# ABOUT THIS EXERCISE
Output a verbatim copy of the data, cut off after the line that contains "תקנון (1570, 1990)".

Extracted records:
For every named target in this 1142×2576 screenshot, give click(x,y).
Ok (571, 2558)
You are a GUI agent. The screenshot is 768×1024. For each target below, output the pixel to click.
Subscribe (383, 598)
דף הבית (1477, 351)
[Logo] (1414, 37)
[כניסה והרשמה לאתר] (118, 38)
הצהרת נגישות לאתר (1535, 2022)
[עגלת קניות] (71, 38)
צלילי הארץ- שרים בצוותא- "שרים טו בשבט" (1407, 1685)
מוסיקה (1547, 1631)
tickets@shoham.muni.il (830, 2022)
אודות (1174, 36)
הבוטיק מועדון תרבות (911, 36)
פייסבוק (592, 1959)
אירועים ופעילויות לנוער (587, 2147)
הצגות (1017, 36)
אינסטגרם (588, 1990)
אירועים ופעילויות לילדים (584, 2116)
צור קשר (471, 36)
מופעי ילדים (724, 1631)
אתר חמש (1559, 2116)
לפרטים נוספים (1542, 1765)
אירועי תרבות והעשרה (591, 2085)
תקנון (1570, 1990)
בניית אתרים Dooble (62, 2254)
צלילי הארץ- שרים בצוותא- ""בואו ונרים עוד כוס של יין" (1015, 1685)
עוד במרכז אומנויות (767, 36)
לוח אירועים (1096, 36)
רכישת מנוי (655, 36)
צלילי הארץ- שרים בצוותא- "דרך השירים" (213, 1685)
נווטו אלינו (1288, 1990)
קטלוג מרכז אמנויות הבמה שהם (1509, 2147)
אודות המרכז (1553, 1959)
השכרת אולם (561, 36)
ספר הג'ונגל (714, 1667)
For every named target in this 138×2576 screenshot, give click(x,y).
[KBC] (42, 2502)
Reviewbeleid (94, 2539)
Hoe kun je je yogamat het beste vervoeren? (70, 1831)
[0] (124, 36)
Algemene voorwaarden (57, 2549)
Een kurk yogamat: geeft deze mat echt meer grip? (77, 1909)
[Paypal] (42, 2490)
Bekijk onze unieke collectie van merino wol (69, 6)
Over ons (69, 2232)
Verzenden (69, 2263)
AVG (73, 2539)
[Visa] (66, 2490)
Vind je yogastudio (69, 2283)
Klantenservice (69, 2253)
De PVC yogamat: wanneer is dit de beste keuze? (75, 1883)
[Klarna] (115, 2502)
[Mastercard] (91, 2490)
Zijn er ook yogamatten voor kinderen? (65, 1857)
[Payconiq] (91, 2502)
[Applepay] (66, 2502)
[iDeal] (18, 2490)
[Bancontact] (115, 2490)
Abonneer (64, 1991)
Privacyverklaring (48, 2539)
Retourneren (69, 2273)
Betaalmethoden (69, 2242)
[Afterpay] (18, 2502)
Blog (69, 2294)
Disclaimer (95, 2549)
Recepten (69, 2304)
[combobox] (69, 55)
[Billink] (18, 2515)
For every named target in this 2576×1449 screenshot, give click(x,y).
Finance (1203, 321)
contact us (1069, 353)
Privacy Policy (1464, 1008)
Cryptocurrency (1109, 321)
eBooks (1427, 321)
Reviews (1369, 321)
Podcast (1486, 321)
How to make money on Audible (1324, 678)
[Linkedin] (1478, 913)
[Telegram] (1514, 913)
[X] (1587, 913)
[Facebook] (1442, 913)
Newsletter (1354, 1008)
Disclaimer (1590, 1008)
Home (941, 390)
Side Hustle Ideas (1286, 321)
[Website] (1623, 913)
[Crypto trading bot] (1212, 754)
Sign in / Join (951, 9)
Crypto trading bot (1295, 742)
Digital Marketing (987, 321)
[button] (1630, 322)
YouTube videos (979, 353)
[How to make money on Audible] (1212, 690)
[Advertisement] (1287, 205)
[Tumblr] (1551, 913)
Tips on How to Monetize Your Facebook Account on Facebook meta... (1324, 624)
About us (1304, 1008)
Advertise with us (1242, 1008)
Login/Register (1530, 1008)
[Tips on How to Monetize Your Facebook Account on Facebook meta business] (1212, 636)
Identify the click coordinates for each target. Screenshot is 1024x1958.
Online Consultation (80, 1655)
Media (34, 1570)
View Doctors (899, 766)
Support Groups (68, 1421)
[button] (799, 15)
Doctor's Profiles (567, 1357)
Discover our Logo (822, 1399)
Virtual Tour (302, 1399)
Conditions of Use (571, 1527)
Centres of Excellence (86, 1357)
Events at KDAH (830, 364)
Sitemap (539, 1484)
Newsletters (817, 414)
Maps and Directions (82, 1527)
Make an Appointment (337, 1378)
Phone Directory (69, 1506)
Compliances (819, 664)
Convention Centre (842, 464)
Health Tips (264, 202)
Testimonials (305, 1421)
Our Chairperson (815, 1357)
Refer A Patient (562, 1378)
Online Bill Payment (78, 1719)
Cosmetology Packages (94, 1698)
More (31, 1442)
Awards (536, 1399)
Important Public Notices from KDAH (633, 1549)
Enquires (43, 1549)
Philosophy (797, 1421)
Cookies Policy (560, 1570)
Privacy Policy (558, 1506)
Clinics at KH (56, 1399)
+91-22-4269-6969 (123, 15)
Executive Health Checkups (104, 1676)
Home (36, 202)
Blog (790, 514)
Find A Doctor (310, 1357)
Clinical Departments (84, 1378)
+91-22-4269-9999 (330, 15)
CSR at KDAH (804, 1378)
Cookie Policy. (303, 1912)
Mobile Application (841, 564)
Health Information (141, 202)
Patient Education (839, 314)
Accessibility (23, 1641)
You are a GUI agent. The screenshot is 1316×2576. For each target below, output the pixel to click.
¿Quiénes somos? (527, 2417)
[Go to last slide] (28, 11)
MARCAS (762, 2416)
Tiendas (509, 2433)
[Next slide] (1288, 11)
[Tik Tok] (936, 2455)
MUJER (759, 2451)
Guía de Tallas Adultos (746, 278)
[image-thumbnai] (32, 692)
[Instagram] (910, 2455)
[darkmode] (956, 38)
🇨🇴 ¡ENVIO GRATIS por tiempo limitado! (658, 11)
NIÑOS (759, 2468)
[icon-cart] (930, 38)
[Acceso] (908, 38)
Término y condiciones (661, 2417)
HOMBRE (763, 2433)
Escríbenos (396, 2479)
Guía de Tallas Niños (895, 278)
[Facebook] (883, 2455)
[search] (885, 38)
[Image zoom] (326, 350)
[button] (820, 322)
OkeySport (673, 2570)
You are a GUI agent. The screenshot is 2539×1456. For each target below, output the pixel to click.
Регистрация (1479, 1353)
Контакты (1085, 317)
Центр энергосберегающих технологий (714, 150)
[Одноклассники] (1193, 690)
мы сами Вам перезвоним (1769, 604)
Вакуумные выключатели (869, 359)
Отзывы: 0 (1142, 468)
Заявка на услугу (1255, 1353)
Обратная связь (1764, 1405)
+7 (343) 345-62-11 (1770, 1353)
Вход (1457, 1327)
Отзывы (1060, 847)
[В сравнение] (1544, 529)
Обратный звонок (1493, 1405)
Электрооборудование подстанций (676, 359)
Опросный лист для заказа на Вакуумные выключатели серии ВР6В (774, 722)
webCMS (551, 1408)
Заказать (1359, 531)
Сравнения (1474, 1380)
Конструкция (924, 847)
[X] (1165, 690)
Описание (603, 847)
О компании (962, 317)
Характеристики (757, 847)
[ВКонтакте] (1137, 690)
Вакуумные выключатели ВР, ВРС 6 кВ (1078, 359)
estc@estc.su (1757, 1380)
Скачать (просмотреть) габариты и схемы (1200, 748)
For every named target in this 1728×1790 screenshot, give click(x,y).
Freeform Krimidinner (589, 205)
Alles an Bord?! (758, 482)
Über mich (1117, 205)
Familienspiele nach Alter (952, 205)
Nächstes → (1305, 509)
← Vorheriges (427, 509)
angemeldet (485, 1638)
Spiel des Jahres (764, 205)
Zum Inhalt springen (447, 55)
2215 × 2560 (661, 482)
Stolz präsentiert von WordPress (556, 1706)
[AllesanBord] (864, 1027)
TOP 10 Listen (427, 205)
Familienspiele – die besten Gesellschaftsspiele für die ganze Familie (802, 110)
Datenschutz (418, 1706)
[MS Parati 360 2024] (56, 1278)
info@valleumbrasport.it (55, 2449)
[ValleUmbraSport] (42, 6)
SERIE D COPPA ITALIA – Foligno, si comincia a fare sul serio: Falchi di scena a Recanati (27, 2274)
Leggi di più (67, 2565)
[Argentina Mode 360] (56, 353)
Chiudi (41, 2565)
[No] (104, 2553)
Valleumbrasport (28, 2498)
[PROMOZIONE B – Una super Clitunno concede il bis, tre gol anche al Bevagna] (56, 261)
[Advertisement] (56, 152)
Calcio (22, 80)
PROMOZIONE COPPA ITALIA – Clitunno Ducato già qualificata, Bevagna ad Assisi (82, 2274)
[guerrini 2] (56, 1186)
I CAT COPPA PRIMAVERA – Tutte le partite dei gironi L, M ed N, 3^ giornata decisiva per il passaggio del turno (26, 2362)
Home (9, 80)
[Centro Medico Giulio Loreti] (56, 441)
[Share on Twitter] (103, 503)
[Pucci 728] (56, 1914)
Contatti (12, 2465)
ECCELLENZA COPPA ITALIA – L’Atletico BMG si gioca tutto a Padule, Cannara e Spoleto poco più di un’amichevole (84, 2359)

# ANSWER TO THIS EXERCISE
For every named target in this 1142×2576 screenshot, give click(x,y).
Ok (571, 2558)
You are a GUI agent. The screenshot is 768×1024. For each target below, output the pixel to click.
Subscribe (383, 598)
דף הבית (1477, 351)
[Logo] (1414, 37)
[כניסה והרשמה לאתר] (118, 38)
הצהרת נגישות לאתר (1535, 2022)
[עגלת קניות] (71, 38)
צלילי הארץ- שרים בצוותא- "שרים טו בשבט" (1407, 1685)
מוסיקה (1547, 1631)
tickets@shoham.muni.il (830, 2022)
אודות (1174, 36)
הבוטיק מועדון תרבות (911, 36)
פייסבוק (592, 1959)
אירועים ופעילויות לנוער (587, 2147)
הצגות (1017, 36)
אינסטגרם (588, 1990)
אירועים ופעילויות לילדים (584, 2116)
צור קשר (471, 36)
מופעי ילדים (724, 1631)
אתר חמש (1559, 2116)
לפרטים נוספים (1542, 1765)
אירועי תרבות והעשרה (591, 2085)
תקנון (1570, 1990)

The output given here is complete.